EXTRAIT
————————

Tout commence en avril 2020. Cédric Garnier se retrouve, comme beaucoup, confiné chez lui. Il a du temps. Du temps pour penser, pour ruminer. Il est président du club de Bretteville-sur-Odon depuis un peu plus de deux ans. C'est court, mais en même temps suffisament long pour remarquer que les règlementations et les obligations pesant sur les clubs tuent à petit feu le football amateur. Deux ans et demi, c'est suffisament long pour être ulcéré de la situation.

Remarqué sur les réseaux sociaux

Une nuit, alors que ses pensées l'empêchent de trouver le sommeil, il écrit son courroux. Sur six pages, il couche une lettre ouverte, un "coup de gueule" vis-à-vis des instances nationales. La bouteille à la mer d'un dirigeant qui a mal à son football. Déjà auteur d'un email à la Ligue de Normandie et au district du Calvados, il choisit cette fois le canal de Twitter. Son message trouve écho dans la presse locale.

Neuf mois plus tard, sollicité par Liberté-Le Bonhomme Libre, il réitère ses propos pour un retour du "foot à papa", plus humain, local et amateur, moins parisien et régulé. Sauf que cette fois, le message ne passe pas inaperçu. Il tape dans l'oeil de l'équipe de campagne de Michel Moulin, candidat à la présidence de la Fédération française de football. L'entrepreneur de 60 ans se veut le candidat du "foot d'en bas" et cherche à monter une liste avec des présidents de clubs qui le représentent.

Au départ, il appelle Cédric Garnier à titre consultatif, mais moins de 72 heures plus tard, le téléphone du calvadosien sonne à nouveau. "Je suis de nature sereine et pas facilement destabilisé, mais lorsque Michel Moulin m'a appelé pour me proposer d'intégrer sa liste alors que je roulais sur le périphérique sud de Caen, mes mains tremblaient sur le volant", décrit-il.

Avec David Douillet et Bernard Squarcini

Le président normand prend le temps de consulter ses amis dirigeants à Bretteville, puis sa famille. Devant l'enthousiasme non dissimulé des réponses, il décide de se lancer dans l'aventure et accepte la proposition. Le voilà embarqué dans "une formidable aventure", dans un cercle infiniment restreint de 36 concurrents dans la course pour diriger la plus grande fédération de France. 

Le weekend de la Saint-Valentin, il se rend à Paris. Non pas pour célébrer l'amour mais pour rencontrer ses co-listiers. Un savant mélange de personnalités de divers horizons. David Douillet, l'ancien champion de judo, veut réformer la gouvernance de la FFF, pronant une décentralisation en redonnant davantage de pouvoir aux clubs, aux Ligues et districts. Christine Kelly, journaliste de CNews, se place très en pointe sur l'aspect social. Elle avance notamment l'idée de la double licence pour qu'un enfant de parents séparés puisse jouer dans deux clubs différents si ses parents vivent loin l'un de l'autre.

————————

DONNÉES FOURNIES
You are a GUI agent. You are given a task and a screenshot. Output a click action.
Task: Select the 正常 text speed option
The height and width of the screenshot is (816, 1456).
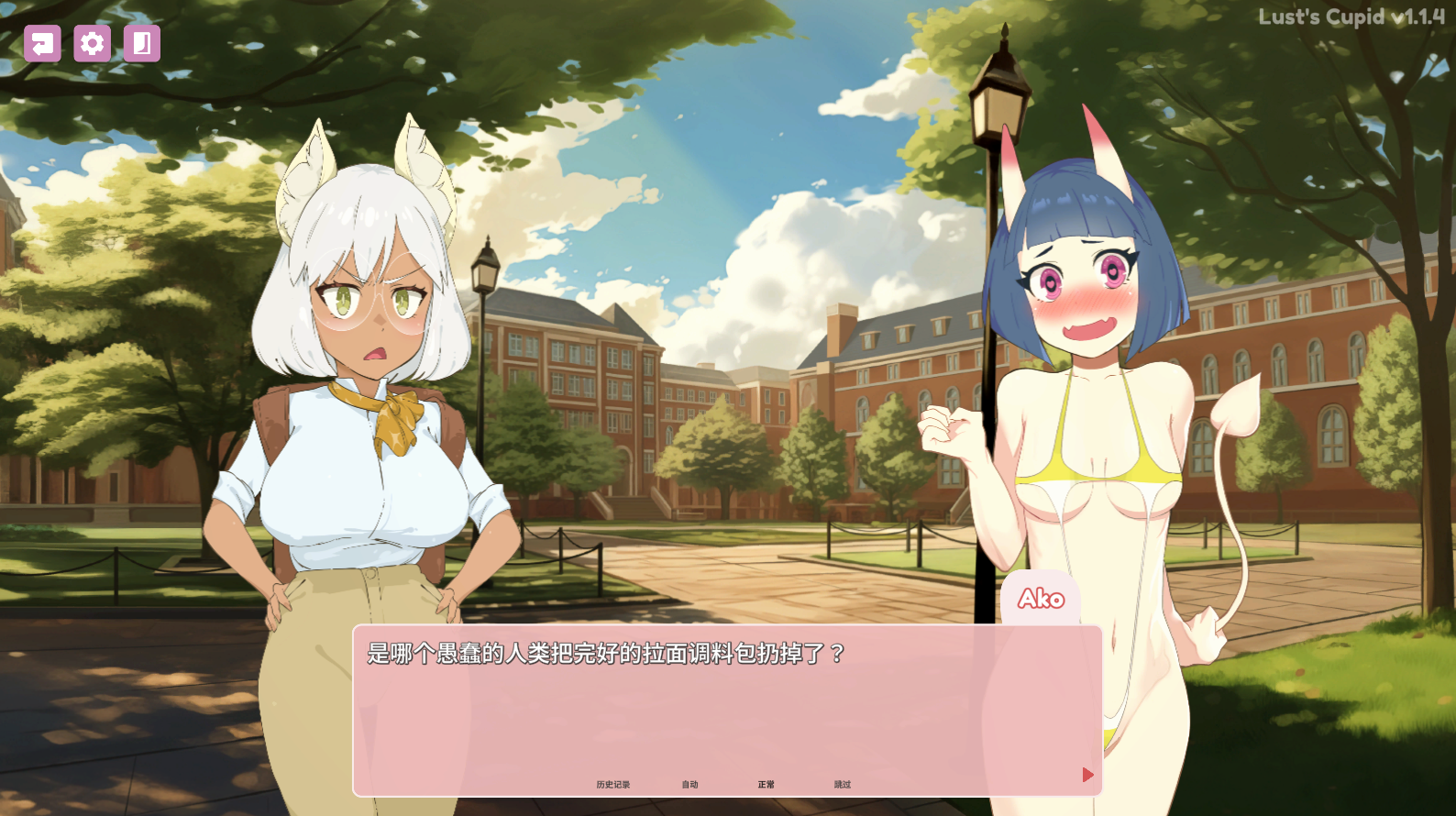pos(766,785)
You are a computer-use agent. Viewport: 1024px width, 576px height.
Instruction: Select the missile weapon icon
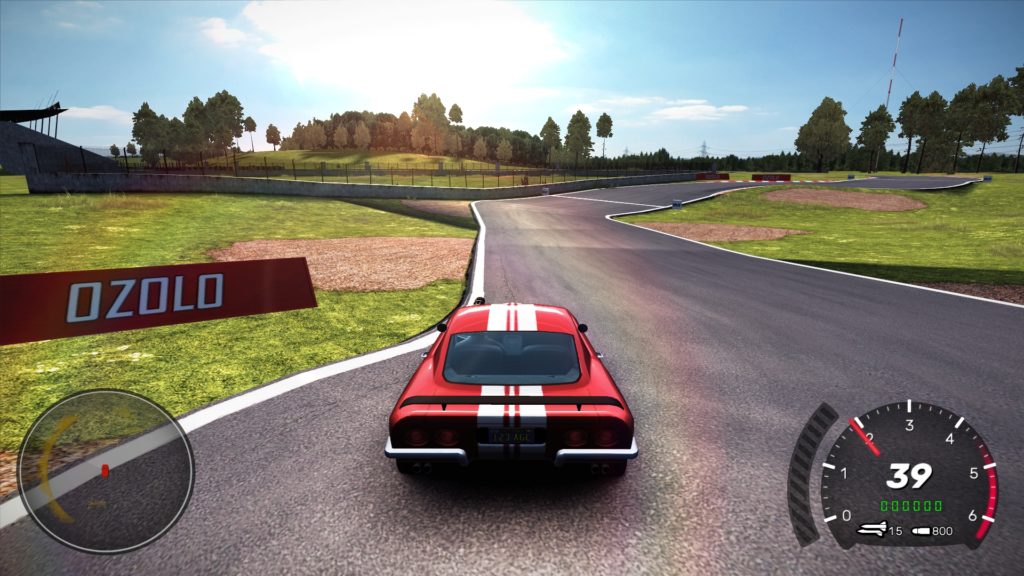(x=871, y=529)
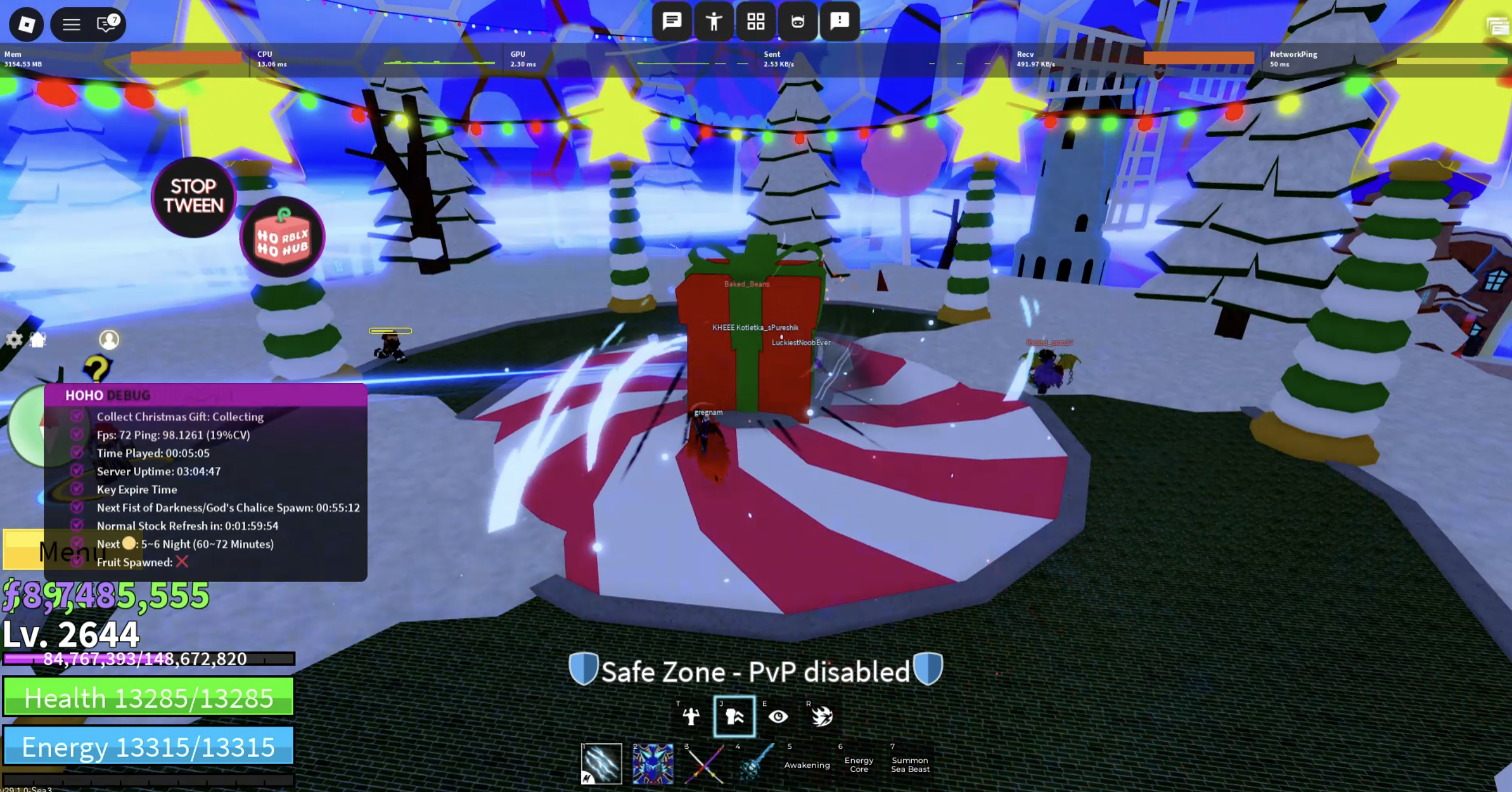This screenshot has width=1512, height=792.
Task: Toggle the Collect Christmas Gift checkbox
Action: tap(78, 416)
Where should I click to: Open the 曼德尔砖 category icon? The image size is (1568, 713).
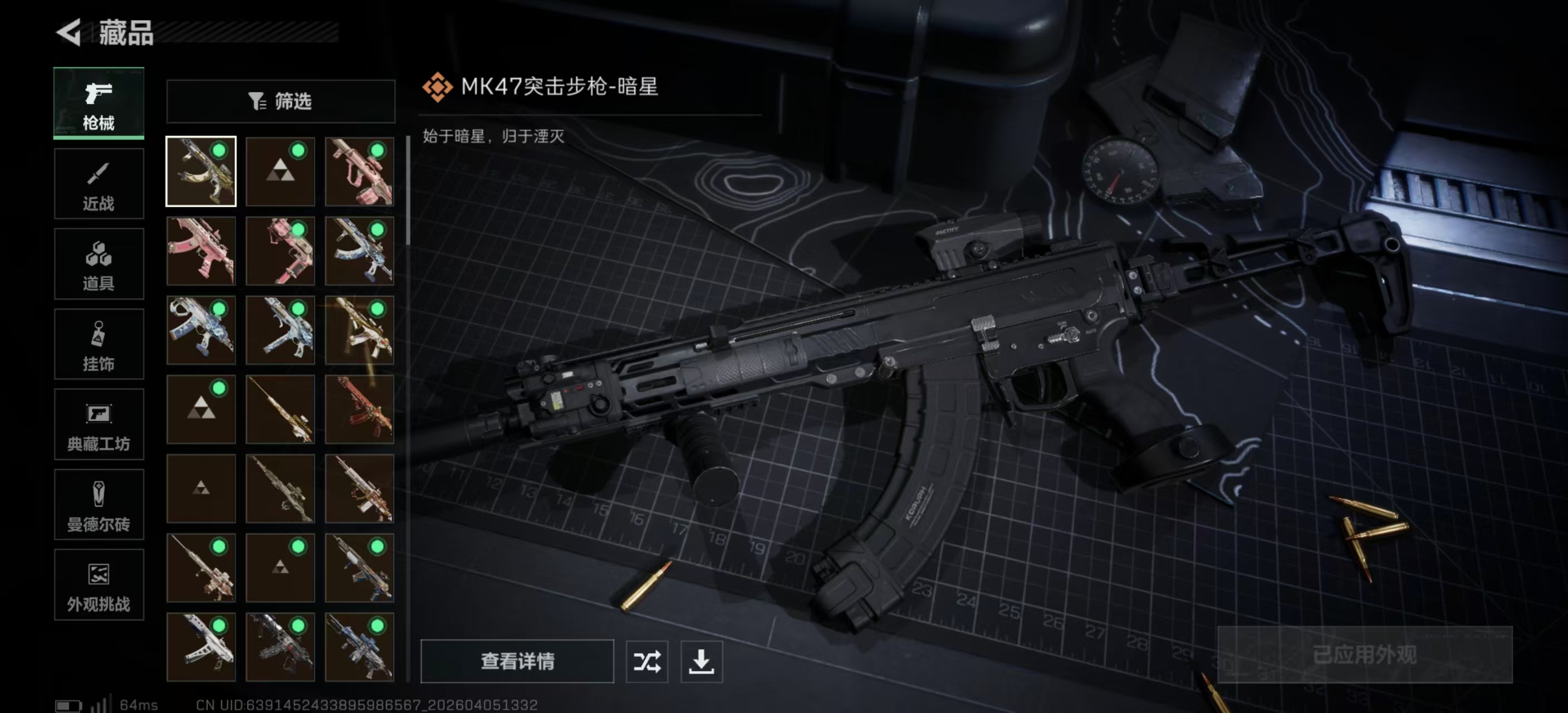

————————

CONSIGNE
Relevez, s'il vous plaît, toutes les personnes désignées par leur nom dans l'extrait consacré à Cédric Garnier, intertitres compris, dans leur ordre d'apparition.

RÉPONSE ATTENDUE
Cédric Garnier
Michel Moulin
David Douillet
Bernard Squarcini
Christine Kelly